= What you should do =
Give again only what runs from the line with "This screenshot has height=994, width=1322." to the final line of the entries below, exactly as written and without pictures.

= Task input =
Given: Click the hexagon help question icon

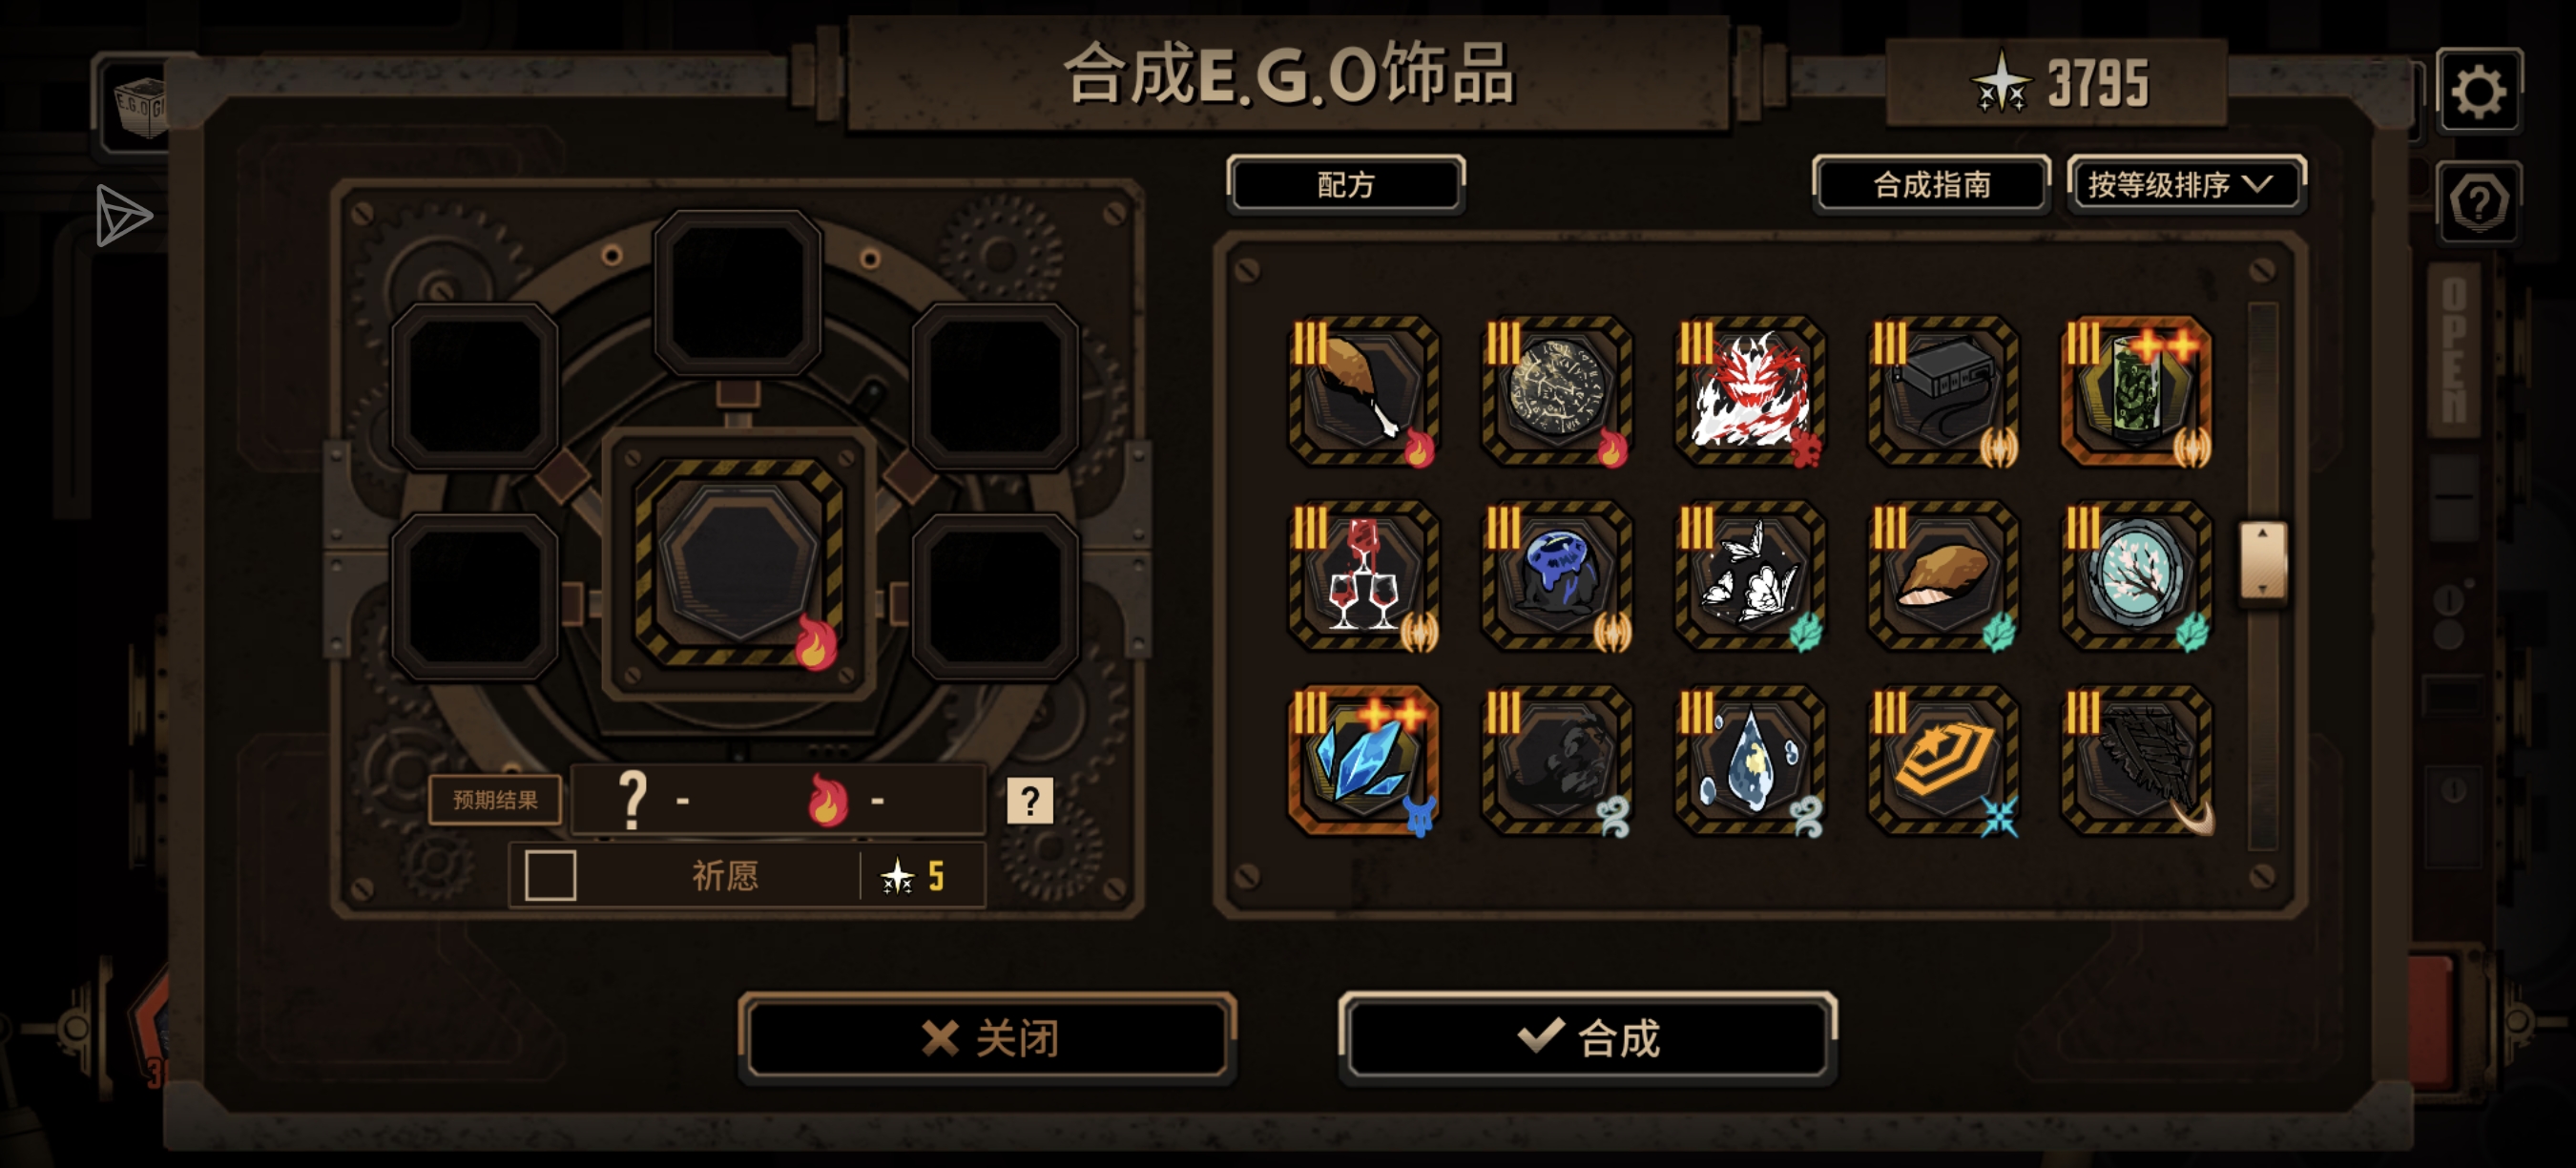Looking at the screenshot, I should 2478,202.
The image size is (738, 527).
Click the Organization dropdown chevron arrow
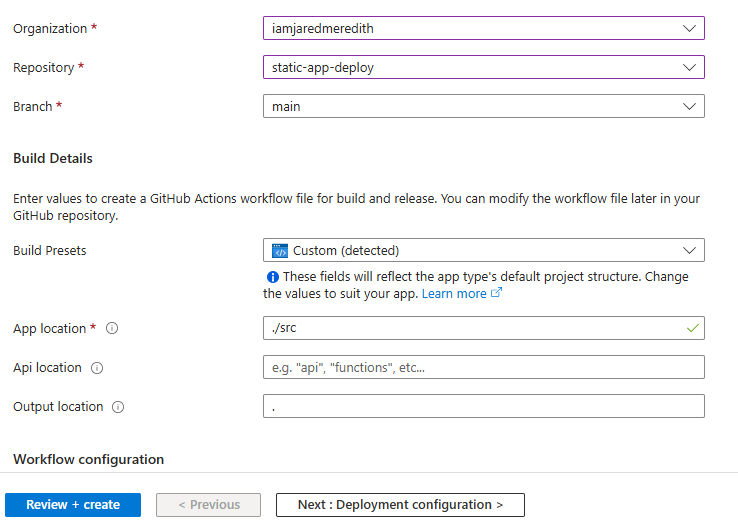pyautogui.click(x=689, y=28)
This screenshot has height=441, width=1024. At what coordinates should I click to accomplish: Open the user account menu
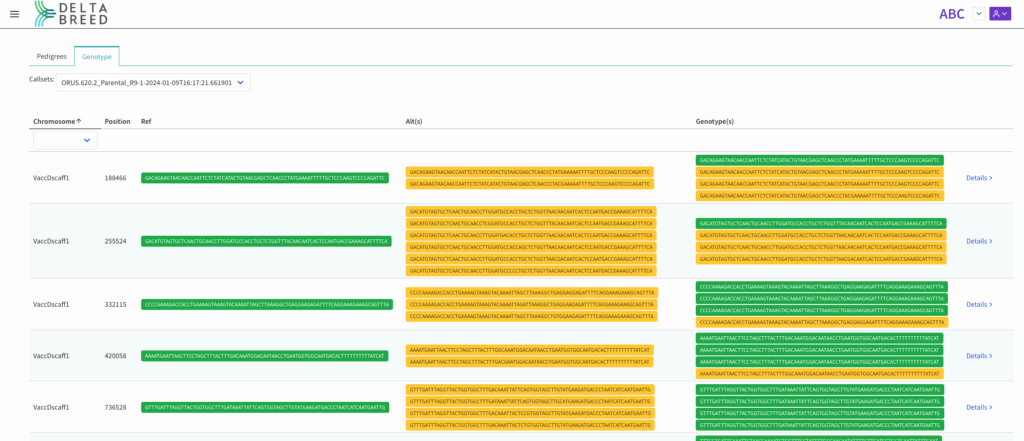coord(1000,14)
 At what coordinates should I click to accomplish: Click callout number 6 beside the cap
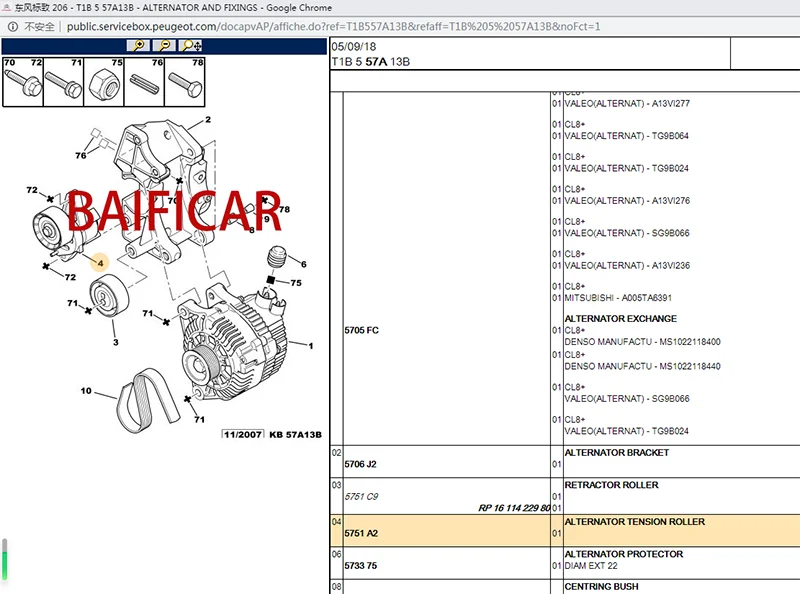304,264
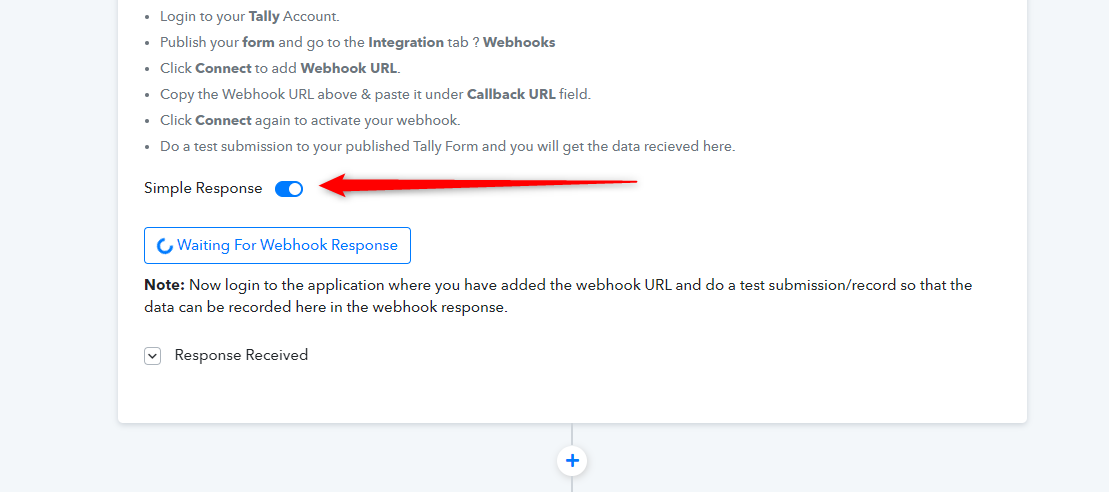Click the bold Note: label
Viewport: 1109px width, 492px height.
tap(164, 286)
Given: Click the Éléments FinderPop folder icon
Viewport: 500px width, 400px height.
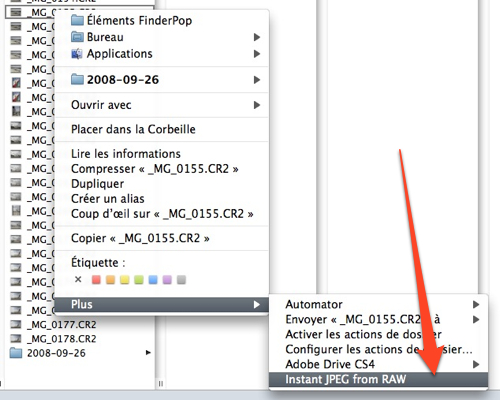Looking at the screenshot, I should click(77, 20).
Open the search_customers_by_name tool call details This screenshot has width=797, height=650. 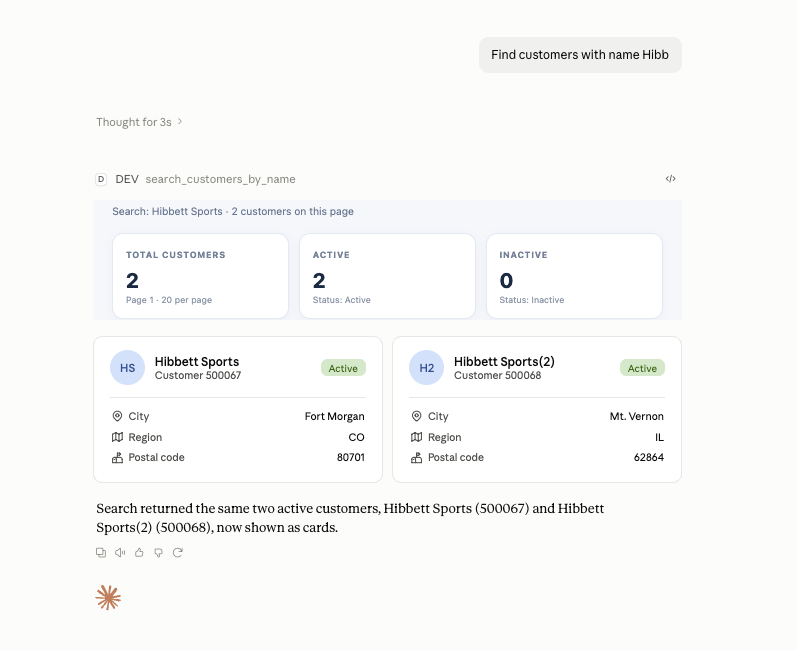tap(220, 179)
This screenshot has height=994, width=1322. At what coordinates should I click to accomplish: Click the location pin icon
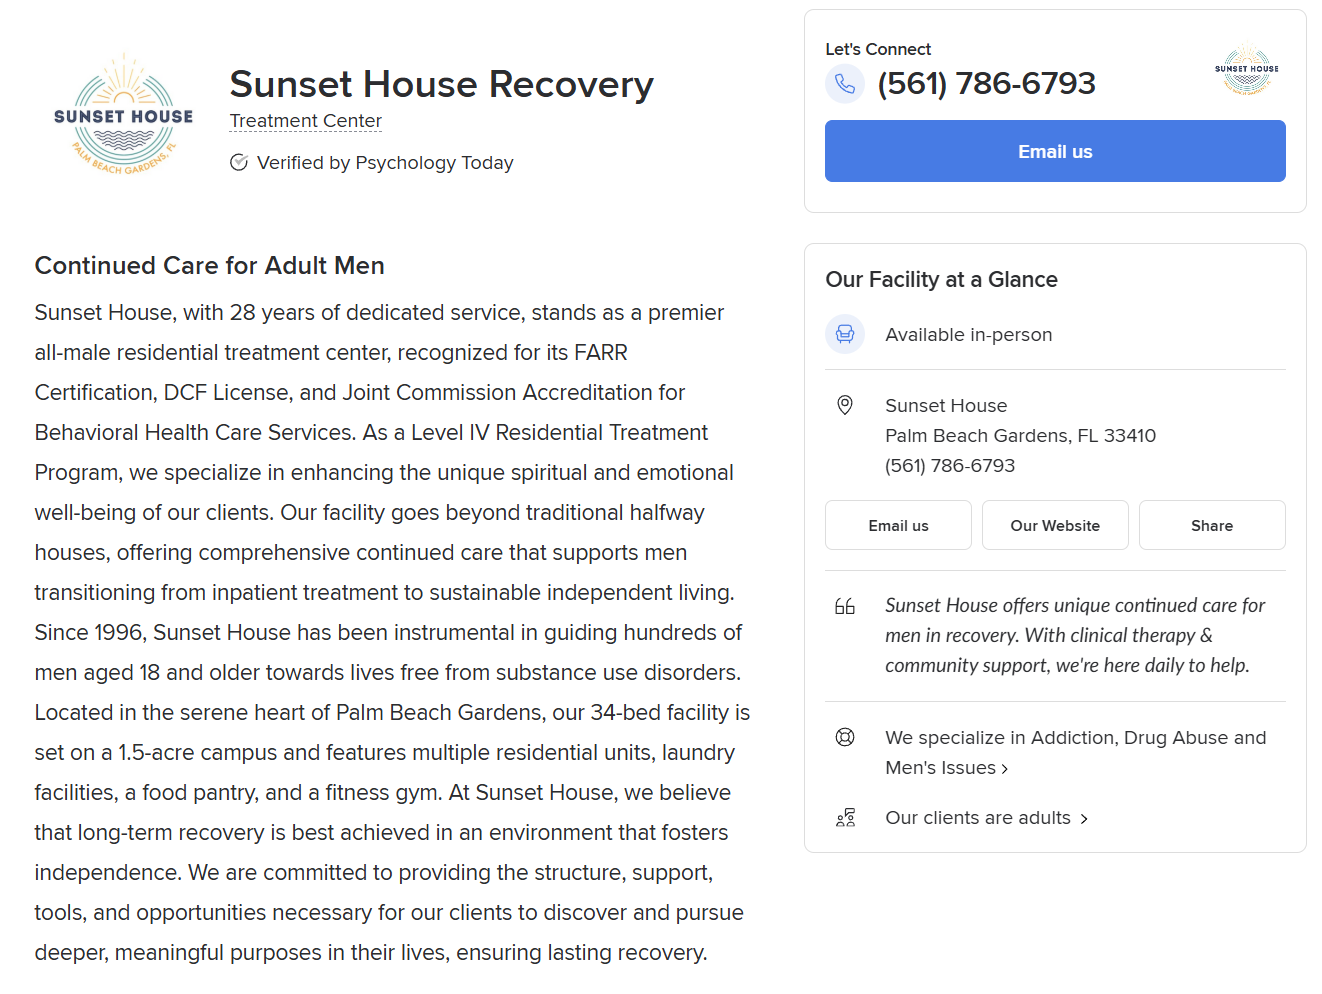(x=845, y=405)
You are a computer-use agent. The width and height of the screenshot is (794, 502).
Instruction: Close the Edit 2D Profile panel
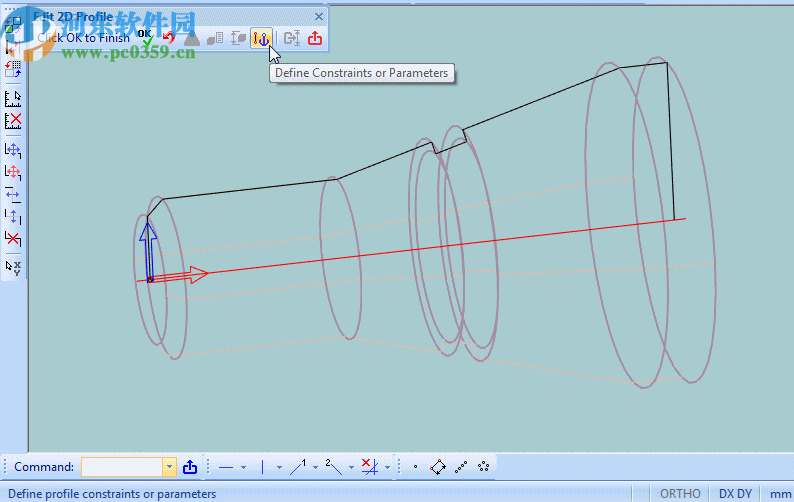click(319, 17)
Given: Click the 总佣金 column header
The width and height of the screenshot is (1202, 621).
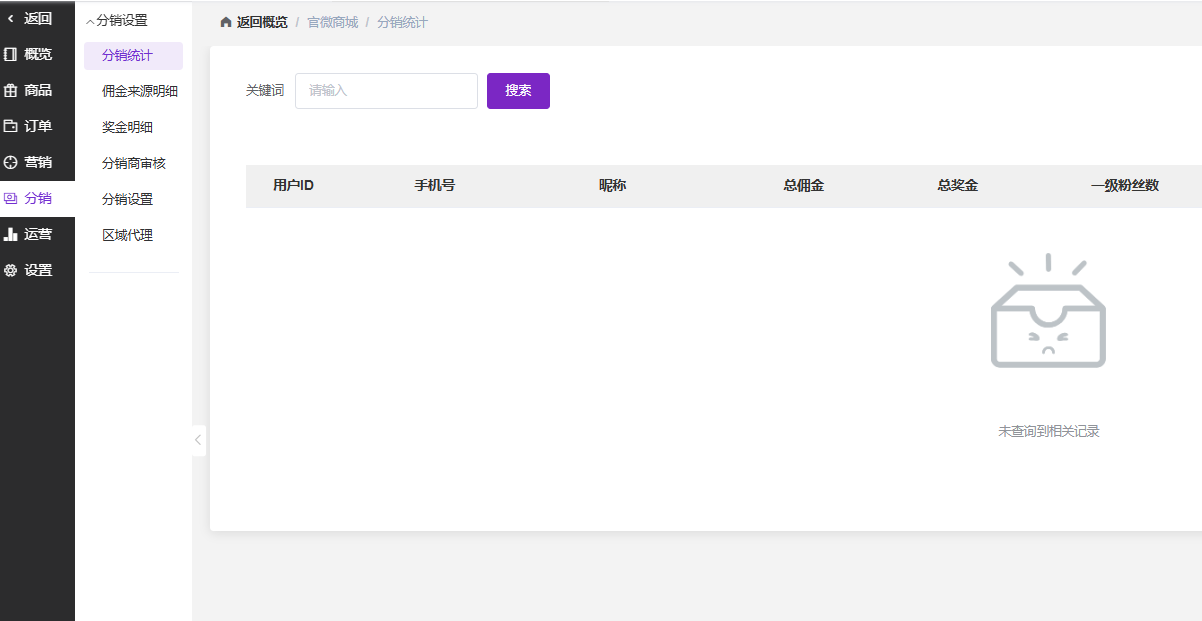Looking at the screenshot, I should 803,186.
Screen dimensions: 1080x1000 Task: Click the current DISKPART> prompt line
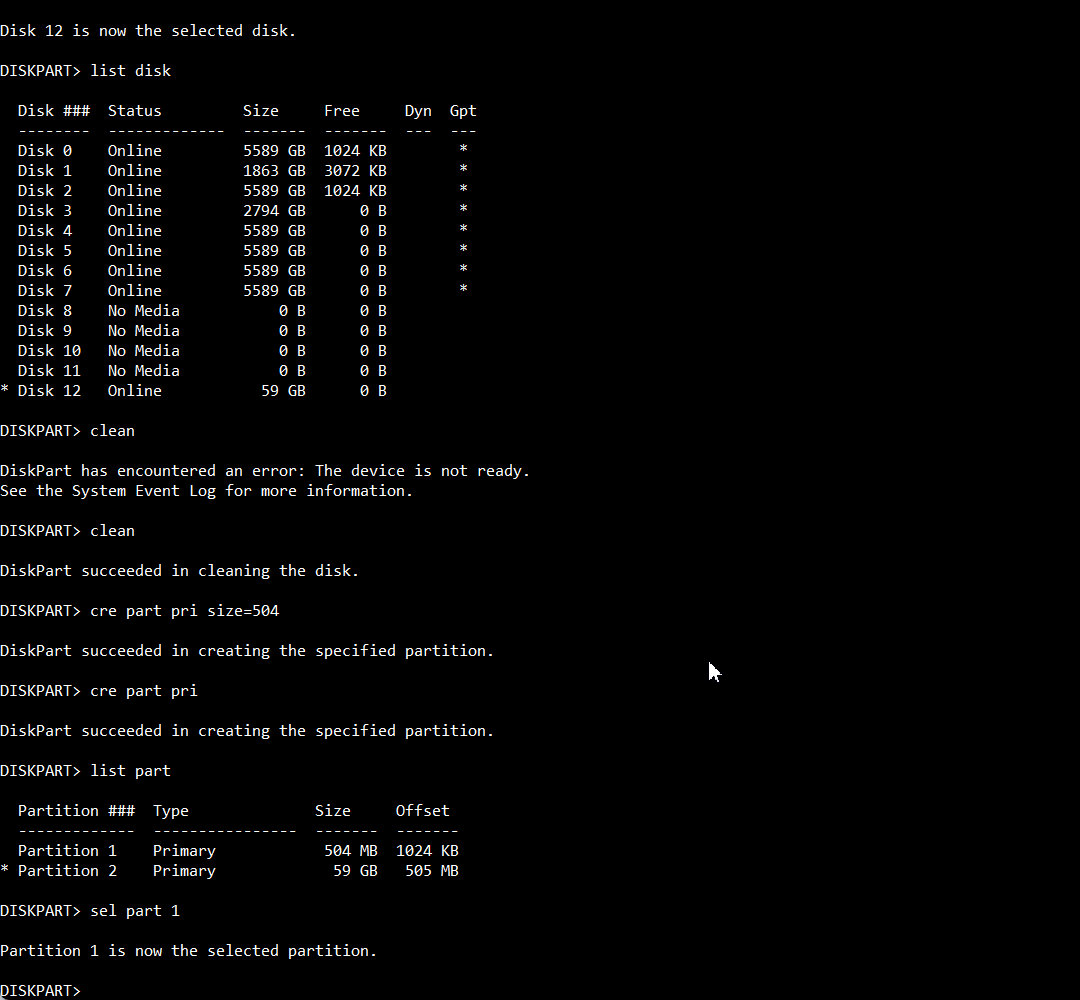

= Expected answer =
This screenshot has height=994, width=1322. At what coordinates should I click to accomplish: Click the location pin icon
(x=845, y=405)
You are a computer-use agent. The width and height of the screenshot is (794, 502).
Instruction: Close the Edit 2D Profile panel
click(319, 17)
Given: Click the 总佣金 column header
The width and height of the screenshot is (1202, 621).
Looking at the screenshot, I should 803,186.
Screen dimensions: 1080x1000 Task: Click the current DISKPART> prompt line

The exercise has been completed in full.